SOURCE EXCERPT:
I’ve been asked to speak to the All Party Parliamentary Group on Forestry and Tree Planting today. This is what I’m planning to say:

Last time I presented to you I talked about the benefits of using home-grown timber and why tree planting alone will not provide the benefits we desire. This time I am going to talk about the hardwood and specialty softwood market. The extent of it, the part home grown plays and what the future holds. I will also urge you to ensure that we plant trees with purpose and set out a National Timber strategy to provide the raw material we will need in future.

Imports and ambitions

We import approximately half a million M3 of hardwoods each year, and our biggest supplier is the US. The purchase value is around £400 million. To put that in context we import approx. 6.5 million M3 of softwoods and total global sawn timber production is 500 Million M3.

In the UK we produce approximately 25,000 – 35,000 M3 of hardwood timber from 76,000 green tonnes of hardwood logs. About 7% of the total used. To put that into context, about ten times this amount ends up as woodfuel.

DATA:
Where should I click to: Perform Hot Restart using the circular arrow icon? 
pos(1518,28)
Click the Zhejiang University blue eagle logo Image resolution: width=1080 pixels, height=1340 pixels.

OBJECTIVES:
a: According to the timber speech, which country is the UK's biggest supplier of imported hardwoods?
b: Write a continuation of the timber speech that starts after its last sentence.
The material is not used here.

OUTPUTS IN ORDER:
a: The US.

b:
I was asked to talk about my ambition. In truth there isn’t much room for ambition. We simply don’t have the quantity or the quality of standing timber for too much ambition. We have relatively little broadleaf and mixed woodland and only a small proportion of that is commercially viable. We can do a bit better with what we have but believe me, there is no big untapped resource out there.

I do have a lot of frustration because we are embarking on an exciting bio based revolution with wood due to play a starring role. As a country we are making bold pledges to cut emissions, 11% of which come from the production and installation of building materials.

Wood is an obvious replacement for carbon intensive and non-renewable building materials. But we simply don’t have much of it. We haven’t taken forestry seriously in England for forty years at least.

Now you have listened to enough of these presentations to know most of what I have told you, but you won’t know the next bit. What I am going to tell you now is not based on future predictions of hope or gloom it is reality and it’s happening now.

Up until now we have been able to import 70% of our timber needs in the UK and over 90% of the hardwoods we use without too much trouble. Remember that we are the second biggest timber importer behind China.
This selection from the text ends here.